[Source information Boundary: Start]

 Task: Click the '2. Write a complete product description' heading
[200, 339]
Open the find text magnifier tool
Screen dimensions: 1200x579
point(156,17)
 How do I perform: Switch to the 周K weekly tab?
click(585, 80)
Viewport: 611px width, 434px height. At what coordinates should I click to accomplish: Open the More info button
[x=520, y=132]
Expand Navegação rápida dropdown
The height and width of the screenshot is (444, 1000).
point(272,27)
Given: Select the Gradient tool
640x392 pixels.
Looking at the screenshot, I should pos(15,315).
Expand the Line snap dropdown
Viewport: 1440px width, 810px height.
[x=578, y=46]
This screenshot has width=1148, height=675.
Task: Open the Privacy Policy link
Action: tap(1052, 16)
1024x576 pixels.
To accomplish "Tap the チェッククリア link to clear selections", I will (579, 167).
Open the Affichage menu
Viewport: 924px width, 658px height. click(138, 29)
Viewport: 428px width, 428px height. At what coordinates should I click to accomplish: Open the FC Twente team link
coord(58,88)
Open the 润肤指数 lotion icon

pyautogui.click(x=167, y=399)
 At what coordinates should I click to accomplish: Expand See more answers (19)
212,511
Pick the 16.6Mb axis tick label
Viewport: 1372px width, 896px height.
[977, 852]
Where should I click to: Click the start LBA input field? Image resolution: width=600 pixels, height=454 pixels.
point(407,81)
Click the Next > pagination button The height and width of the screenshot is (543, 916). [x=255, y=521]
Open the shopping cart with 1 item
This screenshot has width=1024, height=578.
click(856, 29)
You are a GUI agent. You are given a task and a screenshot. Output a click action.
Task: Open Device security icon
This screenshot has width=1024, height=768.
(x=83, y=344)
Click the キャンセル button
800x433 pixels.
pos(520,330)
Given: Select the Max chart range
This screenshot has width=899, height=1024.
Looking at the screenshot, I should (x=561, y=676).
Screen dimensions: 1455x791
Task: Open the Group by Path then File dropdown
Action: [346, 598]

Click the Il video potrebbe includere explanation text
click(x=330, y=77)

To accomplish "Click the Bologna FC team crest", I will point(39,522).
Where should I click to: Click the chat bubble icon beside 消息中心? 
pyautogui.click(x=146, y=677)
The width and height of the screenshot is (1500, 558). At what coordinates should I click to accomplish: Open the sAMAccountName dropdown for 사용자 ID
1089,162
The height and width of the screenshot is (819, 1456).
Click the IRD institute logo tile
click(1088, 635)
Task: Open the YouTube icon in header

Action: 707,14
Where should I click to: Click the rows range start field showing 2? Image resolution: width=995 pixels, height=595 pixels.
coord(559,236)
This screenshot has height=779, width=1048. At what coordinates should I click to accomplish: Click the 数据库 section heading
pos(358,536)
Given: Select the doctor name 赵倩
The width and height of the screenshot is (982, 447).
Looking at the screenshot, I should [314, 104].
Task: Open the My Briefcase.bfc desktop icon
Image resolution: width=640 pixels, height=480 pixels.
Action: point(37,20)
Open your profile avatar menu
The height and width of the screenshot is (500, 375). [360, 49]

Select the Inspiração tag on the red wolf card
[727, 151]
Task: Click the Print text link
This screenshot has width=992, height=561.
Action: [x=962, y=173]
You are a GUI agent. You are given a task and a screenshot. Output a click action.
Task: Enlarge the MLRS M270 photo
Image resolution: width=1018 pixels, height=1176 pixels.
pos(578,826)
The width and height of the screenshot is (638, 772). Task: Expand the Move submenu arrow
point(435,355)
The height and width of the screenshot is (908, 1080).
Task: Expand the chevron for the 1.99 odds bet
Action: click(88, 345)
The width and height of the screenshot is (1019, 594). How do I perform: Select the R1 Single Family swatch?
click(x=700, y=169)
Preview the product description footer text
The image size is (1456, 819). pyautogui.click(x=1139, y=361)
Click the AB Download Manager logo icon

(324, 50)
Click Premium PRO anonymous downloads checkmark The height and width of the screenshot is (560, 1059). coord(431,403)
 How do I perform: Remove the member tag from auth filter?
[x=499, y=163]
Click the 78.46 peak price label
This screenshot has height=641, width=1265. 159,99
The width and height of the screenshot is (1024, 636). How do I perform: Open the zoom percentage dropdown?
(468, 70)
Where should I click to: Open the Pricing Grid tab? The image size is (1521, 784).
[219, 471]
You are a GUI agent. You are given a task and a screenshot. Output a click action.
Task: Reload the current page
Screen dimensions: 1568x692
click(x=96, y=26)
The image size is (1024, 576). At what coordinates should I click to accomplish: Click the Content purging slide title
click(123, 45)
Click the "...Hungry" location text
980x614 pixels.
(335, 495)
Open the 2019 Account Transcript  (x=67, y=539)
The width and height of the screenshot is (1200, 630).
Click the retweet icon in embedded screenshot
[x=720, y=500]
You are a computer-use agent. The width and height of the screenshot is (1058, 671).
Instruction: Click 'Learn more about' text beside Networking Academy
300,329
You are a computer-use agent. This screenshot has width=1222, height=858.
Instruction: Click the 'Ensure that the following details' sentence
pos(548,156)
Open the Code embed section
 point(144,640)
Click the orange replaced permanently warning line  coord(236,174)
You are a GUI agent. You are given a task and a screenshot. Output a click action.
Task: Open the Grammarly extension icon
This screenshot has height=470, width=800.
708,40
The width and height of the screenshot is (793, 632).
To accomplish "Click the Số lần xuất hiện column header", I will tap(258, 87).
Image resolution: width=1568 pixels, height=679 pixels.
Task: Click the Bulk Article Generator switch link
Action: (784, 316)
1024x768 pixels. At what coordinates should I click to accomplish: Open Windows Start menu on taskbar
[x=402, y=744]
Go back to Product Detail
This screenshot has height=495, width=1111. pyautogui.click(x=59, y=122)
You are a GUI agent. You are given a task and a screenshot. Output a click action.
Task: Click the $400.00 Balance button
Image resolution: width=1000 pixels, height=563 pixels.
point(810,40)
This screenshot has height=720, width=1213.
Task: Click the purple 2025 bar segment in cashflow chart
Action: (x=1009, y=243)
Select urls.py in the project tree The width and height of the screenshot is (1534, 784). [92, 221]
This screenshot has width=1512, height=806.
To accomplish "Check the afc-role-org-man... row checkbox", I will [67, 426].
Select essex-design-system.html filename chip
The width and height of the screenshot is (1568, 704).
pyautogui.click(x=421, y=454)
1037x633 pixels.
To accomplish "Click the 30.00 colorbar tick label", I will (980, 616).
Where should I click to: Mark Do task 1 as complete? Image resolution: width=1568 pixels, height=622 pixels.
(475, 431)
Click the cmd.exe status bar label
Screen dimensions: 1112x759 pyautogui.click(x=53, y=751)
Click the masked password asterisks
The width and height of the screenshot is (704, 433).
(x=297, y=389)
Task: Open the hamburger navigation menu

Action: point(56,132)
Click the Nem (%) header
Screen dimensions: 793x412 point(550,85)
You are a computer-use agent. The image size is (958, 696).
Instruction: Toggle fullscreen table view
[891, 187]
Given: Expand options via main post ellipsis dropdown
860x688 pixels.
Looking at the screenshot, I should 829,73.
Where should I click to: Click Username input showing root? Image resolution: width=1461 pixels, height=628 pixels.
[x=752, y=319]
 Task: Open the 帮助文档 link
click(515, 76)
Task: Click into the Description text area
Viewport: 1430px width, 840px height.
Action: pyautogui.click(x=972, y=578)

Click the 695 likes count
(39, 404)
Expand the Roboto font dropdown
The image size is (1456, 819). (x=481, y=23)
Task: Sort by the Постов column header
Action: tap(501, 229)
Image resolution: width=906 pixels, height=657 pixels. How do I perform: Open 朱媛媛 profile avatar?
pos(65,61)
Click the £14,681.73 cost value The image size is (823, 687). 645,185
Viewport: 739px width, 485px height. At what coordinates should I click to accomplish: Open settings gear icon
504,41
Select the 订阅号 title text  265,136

[Source information Boundary: End]

• Task statement:
Please output every record exactly as it appears.

• Answer area:
 Task: Click the '2. Write a complete product description' heading
[200, 339]
Open the find text magnifier tool
Screen dimensions: 1200x579
point(156,17)
 How do I perform: Switch to the 周K weekly tab?
click(585, 80)
Viewport: 611px width, 434px height. At what coordinates should I click to accomplish: Open the More info button
[x=520, y=132]
Expand Navegação rápida dropdown
The height and width of the screenshot is (444, 1000).
point(272,27)
Given: Select the Gradient tool
640x392 pixels.
Looking at the screenshot, I should pos(15,315).
Expand the Line snap dropdown
Viewport: 1440px width, 810px height.
[x=578, y=46]
This screenshot has width=1148, height=675.
Task: Open the Privacy Policy link
Action: tap(1052, 16)
1024x576 pixels.
To accomplish "Tap the チェッククリア link to clear selections", I will (579, 167).
Open the Affichage menu
Viewport: 924px width, 658px height. click(138, 29)
Viewport: 428px width, 428px height. At what coordinates should I click to accomplish: Open the FC Twente team link
coord(58,88)
Open the 润肤指数 lotion icon

pyautogui.click(x=167, y=399)
 At what coordinates should I click to accomplish: Expand See more answers (19)
212,511
Pick the 16.6Mb axis tick label
Viewport: 1372px width, 896px height.
[977, 852]
Where should I click to: Click the start LBA input field? Image resolution: width=600 pixels, height=454 pixels.
point(407,81)
Click the Next > pagination button The height and width of the screenshot is (543, 916). [x=255, y=521]
Open the shopping cart with 1 item
This screenshot has width=1024, height=578.
click(856, 29)
You are a GUI agent. You are given a task and a screenshot. Output a click action.
Task: Open Device security icon
This screenshot has width=1024, height=768.
(x=83, y=344)
Click the キャンセル button
800x433 pixels.
pos(520,330)
Given: Select the Max chart range
This screenshot has width=899, height=1024.
Looking at the screenshot, I should (x=561, y=676).
Screen dimensions: 1455x791
Task: Open the Group by Path then File dropdown
Action: [346, 598]

Click the Il video potrebbe includere explanation text
click(x=330, y=77)

To accomplish "Click the Bologna FC team crest", I will point(39,522).
Where should I click to: Click the chat bubble icon beside 消息中心? 
pyautogui.click(x=146, y=677)
The width and height of the screenshot is (1500, 558). At what coordinates should I click to accomplish: Open the sAMAccountName dropdown for 사용자 ID
1089,162
The height and width of the screenshot is (819, 1456).
Click the IRD institute logo tile
click(1088, 635)
Task: Open the YouTube icon in header

Action: 707,14
Where should I click to: Click the rows range start field showing 2? Image resolution: width=995 pixels, height=595 pixels.
coord(559,236)
This screenshot has height=779, width=1048. At what coordinates should I click to accomplish: Click the 数据库 section heading
pos(358,536)
Given: Select the doctor name 赵倩
The width and height of the screenshot is (982, 447).
Looking at the screenshot, I should [314, 104].
Task: Open the My Briefcase.bfc desktop icon
Image resolution: width=640 pixels, height=480 pixels.
Action: point(37,20)
Open your profile avatar menu
The height and width of the screenshot is (500, 375). [360, 49]

Select the Inspiração tag on the red wolf card
[727, 151]
Task: Click the Print text link
This screenshot has width=992, height=561.
Action: [x=962, y=173]
You are a GUI agent. You are given a task and a screenshot. Output a click action.
Task: Enlarge the MLRS M270 photo
Image resolution: width=1018 pixels, height=1176 pixels.
pos(578,826)
The width and height of the screenshot is (638, 772). Task: Expand the Move submenu arrow
point(435,355)
The height and width of the screenshot is (908, 1080).
Task: Expand the chevron for the 1.99 odds bet
Action: click(88, 345)
The width and height of the screenshot is (1019, 594). How do I perform: Select the R1 Single Family swatch?
click(x=700, y=169)
Preview the product description footer text
The image size is (1456, 819). pyautogui.click(x=1139, y=361)
Click the AB Download Manager logo icon

(324, 50)
Click Premium PRO anonymous downloads checkmark The height and width of the screenshot is (560, 1059). coord(431,403)
 How do I perform: Remove the member tag from auth filter?
[x=499, y=163]
Click the 78.46 peak price label
This screenshot has height=641, width=1265. 159,99
The width and height of the screenshot is (1024, 636). How do I perform: Open the zoom percentage dropdown?
(468, 70)
Where should I click to: Open the Pricing Grid tab? The image size is (1521, 784).
[219, 471]
You are a GUI agent. You are given a task and a screenshot. Output a click action.
Task: Reload the current page
Screen dimensions: 1568x692
click(x=96, y=26)
The image size is (1024, 576). At what coordinates should I click to accomplish: Click the Content purging slide title
click(123, 45)
Click the "...Hungry" location text
980x614 pixels.
(335, 495)
Open the 2019 Account Transcript  (x=67, y=539)
The width and height of the screenshot is (1200, 630).
Click the retweet icon in embedded screenshot
[x=720, y=500]
You are a computer-use agent. The width and height of the screenshot is (1058, 671).
Instruction: Click 'Learn more about' text beside Networking Academy
300,329
You are a computer-use agent. This screenshot has width=1222, height=858.
Instruction: Click the 'Ensure that the following details' sentence
pos(548,156)
Open the Code embed section
 point(144,640)
Click the orange replaced permanently warning line  coord(236,174)
You are a GUI agent. You are given a task and a screenshot. Output a click action.
Task: Open the Grammarly extension icon
This screenshot has height=470, width=800.
708,40
The width and height of the screenshot is (793, 632).
To accomplish "Click the Số lần xuất hiện column header", I will tap(258, 87).
Image resolution: width=1568 pixels, height=679 pixels.
Task: Click the Bulk Article Generator switch link
Action: (784, 316)
1024x768 pixels. At what coordinates should I click to accomplish: Open Windows Start menu on taskbar
[x=402, y=744]
Go back to Product Detail
This screenshot has height=495, width=1111. pyautogui.click(x=59, y=122)
You are a GUI agent. You are given a task and a screenshot. Output a click action.
Task: Click the $400.00 Balance button
Image resolution: width=1000 pixels, height=563 pixels.
point(810,40)
This screenshot has height=720, width=1213.
Task: Click the purple 2025 bar segment in cashflow chart
Action: (x=1009, y=243)
Select urls.py in the project tree The width and height of the screenshot is (1534, 784). [92, 221]
This screenshot has width=1512, height=806.
To accomplish "Check the afc-role-org-man... row checkbox", I will [67, 426].
Select essex-design-system.html filename chip
The width and height of the screenshot is (1568, 704).
pyautogui.click(x=421, y=454)
1037x633 pixels.
To accomplish "Click the 30.00 colorbar tick label", I will (980, 616).
Where should I click to: Mark Do task 1 as complete? Image resolution: width=1568 pixels, height=622 pixels.
(475, 431)
Click the cmd.exe status bar label
Screen dimensions: 1112x759 pyautogui.click(x=53, y=751)
Click the masked password asterisks
The width and height of the screenshot is (704, 433).
(x=297, y=389)
Task: Open the hamburger navigation menu

Action: point(56,132)
Click the Nem (%) header
Screen dimensions: 793x412 point(550,85)
You are a computer-use agent. The image size is (958, 696).
Instruction: Toggle fullscreen table view
[891, 187]
Given: Expand options via main post ellipsis dropdown
860x688 pixels.
Looking at the screenshot, I should 829,73.
Where should I click to: Click Username input showing root? Image resolution: width=1461 pixels, height=628 pixels.
[x=752, y=319]
 Task: Open the 帮助文档 link
click(515, 76)
Task: Click into the Description text area
Viewport: 1430px width, 840px height.
Action: pyautogui.click(x=972, y=578)

Click the 695 likes count
(39, 404)
Expand the Roboto font dropdown
The image size is (1456, 819). (x=481, y=23)
Task: Sort by the Постов column header
Action: tap(501, 229)
Image resolution: width=906 pixels, height=657 pixels. How do I perform: Open 朱媛媛 profile avatar?
pos(65,61)
Click the £14,681.73 cost value The image size is (823, 687). 645,185
Viewport: 739px width, 485px height. At what coordinates should I click to accomplish: Open settings gear icon
504,41
Select the 订阅号 title text  265,136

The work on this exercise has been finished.